AVAILABLE DATA>

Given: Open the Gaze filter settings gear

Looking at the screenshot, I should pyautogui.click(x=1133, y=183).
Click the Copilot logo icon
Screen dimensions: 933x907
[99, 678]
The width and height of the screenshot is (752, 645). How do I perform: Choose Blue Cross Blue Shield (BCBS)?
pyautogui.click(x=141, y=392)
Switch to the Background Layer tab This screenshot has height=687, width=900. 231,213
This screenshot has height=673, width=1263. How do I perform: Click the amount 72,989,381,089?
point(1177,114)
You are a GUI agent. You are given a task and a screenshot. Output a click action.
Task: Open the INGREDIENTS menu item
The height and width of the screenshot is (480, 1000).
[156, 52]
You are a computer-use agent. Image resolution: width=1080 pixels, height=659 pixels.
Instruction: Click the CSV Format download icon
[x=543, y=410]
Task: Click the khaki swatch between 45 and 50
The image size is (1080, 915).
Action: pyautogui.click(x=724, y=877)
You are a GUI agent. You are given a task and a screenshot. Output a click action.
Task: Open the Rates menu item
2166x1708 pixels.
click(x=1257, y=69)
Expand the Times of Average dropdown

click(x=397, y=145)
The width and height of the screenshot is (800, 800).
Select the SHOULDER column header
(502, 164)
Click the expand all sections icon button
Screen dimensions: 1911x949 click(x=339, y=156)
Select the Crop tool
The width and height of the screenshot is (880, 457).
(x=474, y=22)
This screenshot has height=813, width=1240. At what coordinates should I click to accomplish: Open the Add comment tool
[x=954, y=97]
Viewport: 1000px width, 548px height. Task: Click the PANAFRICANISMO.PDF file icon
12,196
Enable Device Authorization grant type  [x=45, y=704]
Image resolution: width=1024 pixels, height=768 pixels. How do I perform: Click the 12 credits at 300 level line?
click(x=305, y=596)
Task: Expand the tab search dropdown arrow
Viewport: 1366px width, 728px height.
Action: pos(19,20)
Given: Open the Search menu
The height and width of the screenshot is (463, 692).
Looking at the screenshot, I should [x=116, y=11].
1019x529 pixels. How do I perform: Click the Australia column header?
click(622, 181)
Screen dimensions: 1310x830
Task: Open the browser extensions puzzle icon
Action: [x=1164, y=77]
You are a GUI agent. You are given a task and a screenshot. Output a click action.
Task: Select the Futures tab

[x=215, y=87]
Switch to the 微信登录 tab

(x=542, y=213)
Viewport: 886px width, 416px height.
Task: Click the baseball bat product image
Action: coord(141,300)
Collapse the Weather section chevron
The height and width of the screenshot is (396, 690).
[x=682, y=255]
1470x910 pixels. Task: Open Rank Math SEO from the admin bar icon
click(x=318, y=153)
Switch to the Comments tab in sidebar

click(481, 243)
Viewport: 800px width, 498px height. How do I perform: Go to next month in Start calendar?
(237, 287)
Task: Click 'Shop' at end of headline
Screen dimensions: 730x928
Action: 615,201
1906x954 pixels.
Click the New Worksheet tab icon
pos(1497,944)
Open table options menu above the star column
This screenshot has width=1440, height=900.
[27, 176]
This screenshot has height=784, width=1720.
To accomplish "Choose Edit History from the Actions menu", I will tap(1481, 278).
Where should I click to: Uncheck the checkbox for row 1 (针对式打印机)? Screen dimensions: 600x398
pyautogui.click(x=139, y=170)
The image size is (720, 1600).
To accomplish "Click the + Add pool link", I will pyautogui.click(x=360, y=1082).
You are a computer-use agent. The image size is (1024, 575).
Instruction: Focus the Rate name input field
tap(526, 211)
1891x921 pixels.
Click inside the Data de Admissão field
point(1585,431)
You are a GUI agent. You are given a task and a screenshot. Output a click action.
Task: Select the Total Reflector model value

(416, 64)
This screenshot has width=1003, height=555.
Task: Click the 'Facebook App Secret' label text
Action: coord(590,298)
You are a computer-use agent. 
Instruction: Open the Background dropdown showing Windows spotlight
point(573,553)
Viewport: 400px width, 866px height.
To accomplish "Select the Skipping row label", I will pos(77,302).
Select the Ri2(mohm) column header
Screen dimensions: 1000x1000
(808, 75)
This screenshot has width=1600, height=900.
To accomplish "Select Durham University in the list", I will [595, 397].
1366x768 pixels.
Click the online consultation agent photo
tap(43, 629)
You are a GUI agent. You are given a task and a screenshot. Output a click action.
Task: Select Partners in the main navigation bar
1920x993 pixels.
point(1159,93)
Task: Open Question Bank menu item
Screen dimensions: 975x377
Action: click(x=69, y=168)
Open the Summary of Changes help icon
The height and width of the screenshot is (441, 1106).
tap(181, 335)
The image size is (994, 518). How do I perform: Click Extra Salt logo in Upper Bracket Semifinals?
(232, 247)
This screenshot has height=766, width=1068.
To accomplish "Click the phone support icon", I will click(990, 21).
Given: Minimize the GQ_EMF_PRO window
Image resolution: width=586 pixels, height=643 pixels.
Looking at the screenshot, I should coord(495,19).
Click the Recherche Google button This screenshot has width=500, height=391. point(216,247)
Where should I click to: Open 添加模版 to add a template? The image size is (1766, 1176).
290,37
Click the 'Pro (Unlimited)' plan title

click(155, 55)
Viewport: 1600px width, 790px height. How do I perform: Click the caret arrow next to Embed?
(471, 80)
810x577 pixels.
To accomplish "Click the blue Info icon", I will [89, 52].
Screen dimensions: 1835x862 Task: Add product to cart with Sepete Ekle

TASK OBJECTIVE>
Please copy each line above exactly as written.

ANSWER>
Given: Open the Gaze filter settings gear

Looking at the screenshot, I should pyautogui.click(x=1133, y=183).
Click the Copilot logo icon
Screen dimensions: 933x907
[99, 678]
The width and height of the screenshot is (752, 645). How do I perform: Choose Blue Cross Blue Shield (BCBS)?
pyautogui.click(x=141, y=392)
Switch to the Background Layer tab This screenshot has height=687, width=900. 231,213
This screenshot has height=673, width=1263. How do I perform: Click the amount 72,989,381,089?
point(1177,114)
You are a GUI agent. You are given a task and a screenshot. Output a click action.
Task: Open the INGREDIENTS menu item
The height and width of the screenshot is (480, 1000).
[156, 52]
You are a computer-use agent. Image resolution: width=1080 pixels, height=659 pixels.
Instruction: Click the CSV Format download icon
[x=543, y=410]
Task: Click the khaki swatch between 45 and 50
The image size is (1080, 915).
Action: pyautogui.click(x=724, y=877)
You are a GUI agent. You are given a task and a screenshot. Output a click action.
Task: Open the Rates menu item
2166x1708 pixels.
click(x=1257, y=69)
Expand the Times of Average dropdown

click(x=397, y=145)
The width and height of the screenshot is (800, 800).
Select the SHOULDER column header
(502, 164)
Click the expand all sections icon button
Screen dimensions: 1911x949 click(x=339, y=156)
Select the Crop tool
The width and height of the screenshot is (880, 457).
(x=474, y=22)
This screenshot has height=813, width=1240. At what coordinates should I click to accomplish: Open the Add comment tool
[x=954, y=97]
Viewport: 1000px width, 548px height. Task: Click the PANAFRICANISMO.PDF file icon
12,196
Enable Device Authorization grant type  [x=45, y=704]
Image resolution: width=1024 pixels, height=768 pixels. How do I perform: Click the 12 credits at 300 level line?
click(x=305, y=596)
Task: Expand the tab search dropdown arrow
Viewport: 1366px width, 728px height.
Action: pos(19,20)
Given: Open the Search menu
The height and width of the screenshot is (463, 692).
Looking at the screenshot, I should [x=116, y=11].
1019x529 pixels. How do I perform: Click the Australia column header?
click(622, 181)
Screen dimensions: 1310x830
Task: Open the browser extensions puzzle icon
Action: [x=1164, y=77]
You are a GUI agent. You are given a task and a screenshot. Output a click action.
Task: Select the Futures tab

[x=215, y=87]
Switch to the 微信登录 tab

(x=542, y=213)
Viewport: 886px width, 416px height.
Task: Click the baseball bat product image
Action: coord(141,300)
Collapse the Weather section chevron
The height and width of the screenshot is (396, 690).
[x=682, y=255]
1470x910 pixels. Task: Open Rank Math SEO from the admin bar icon
click(x=318, y=153)
Switch to the Comments tab in sidebar

click(481, 243)
Viewport: 800px width, 498px height. How do I perform: Go to next month in Start calendar?
(237, 287)
Task: Click 'Shop' at end of headline
Screen dimensions: 730x928
Action: 615,201
1906x954 pixels.
Click the New Worksheet tab icon
pos(1497,944)
Open table options menu above the star column
This screenshot has width=1440, height=900.
[27, 176]
This screenshot has height=784, width=1720.
To accomplish "Choose Edit History from the Actions menu", I will tap(1481, 278).
Where should I click to: Uncheck the checkbox for row 1 (针对式打印机)? Screen dimensions: 600x398
pyautogui.click(x=139, y=170)
The image size is (720, 1600).
To accomplish "Click the + Add pool link", I will pyautogui.click(x=360, y=1082).
You are a computer-use agent. The image size is (1024, 575).
Instruction: Focus the Rate name input field
tap(526, 211)
1891x921 pixels.
Click inside the Data de Admissão field
point(1585,431)
You are a GUI agent. You are given a task and a screenshot. Output a click action.
Task: Select the Total Reflector model value

(416, 64)
This screenshot has width=1003, height=555.
Task: Click the 'Facebook App Secret' label text
Action: coord(590,298)
You are a computer-use agent. 
Instruction: Open the Background dropdown showing Windows spotlight
point(573,553)
Viewport: 400px width, 866px height.
To accomplish "Select the Skipping row label", I will pos(77,302).
Select the Ri2(mohm) column header
Screen dimensions: 1000x1000
(808, 75)
This screenshot has width=1600, height=900.
To accomplish "Select Durham University in the list", I will [595, 397].
1366x768 pixels.
Click the online consultation agent photo
tap(43, 629)
You are a GUI agent. You are given a task and a screenshot. Output a click action.
Task: Select Partners in the main navigation bar
1920x993 pixels.
point(1159,93)
Task: Open Question Bank menu item
Screen dimensions: 975x377
Action: click(x=69, y=168)
Open the Summary of Changes help icon
The height and width of the screenshot is (441, 1106).
tap(181, 335)
The image size is (994, 518). How do I perform: Click Extra Salt logo in Upper Bracket Semifinals?
(232, 247)
This screenshot has height=766, width=1068.
To accomplish "Click the phone support icon", I will click(990, 21).
Given: Minimize the GQ_EMF_PRO window
Image resolution: width=586 pixels, height=643 pixels.
Looking at the screenshot, I should coord(495,19).
Click the Recherche Google button This screenshot has width=500, height=391. point(216,247)
Where should I click to: Open 添加模版 to add a template? The image size is (1766, 1176).
290,37
Click the 'Pro (Unlimited)' plan title

click(155, 55)
Viewport: 1600px width, 790px height. How do I perform: Click the caret arrow next to Embed?
(471, 80)
810x577 pixels.
To accomplish "Click the blue Info icon", I will [89, 52].
Screen dimensions: 1835x862 Task: Add product to cart with Sepete Ekle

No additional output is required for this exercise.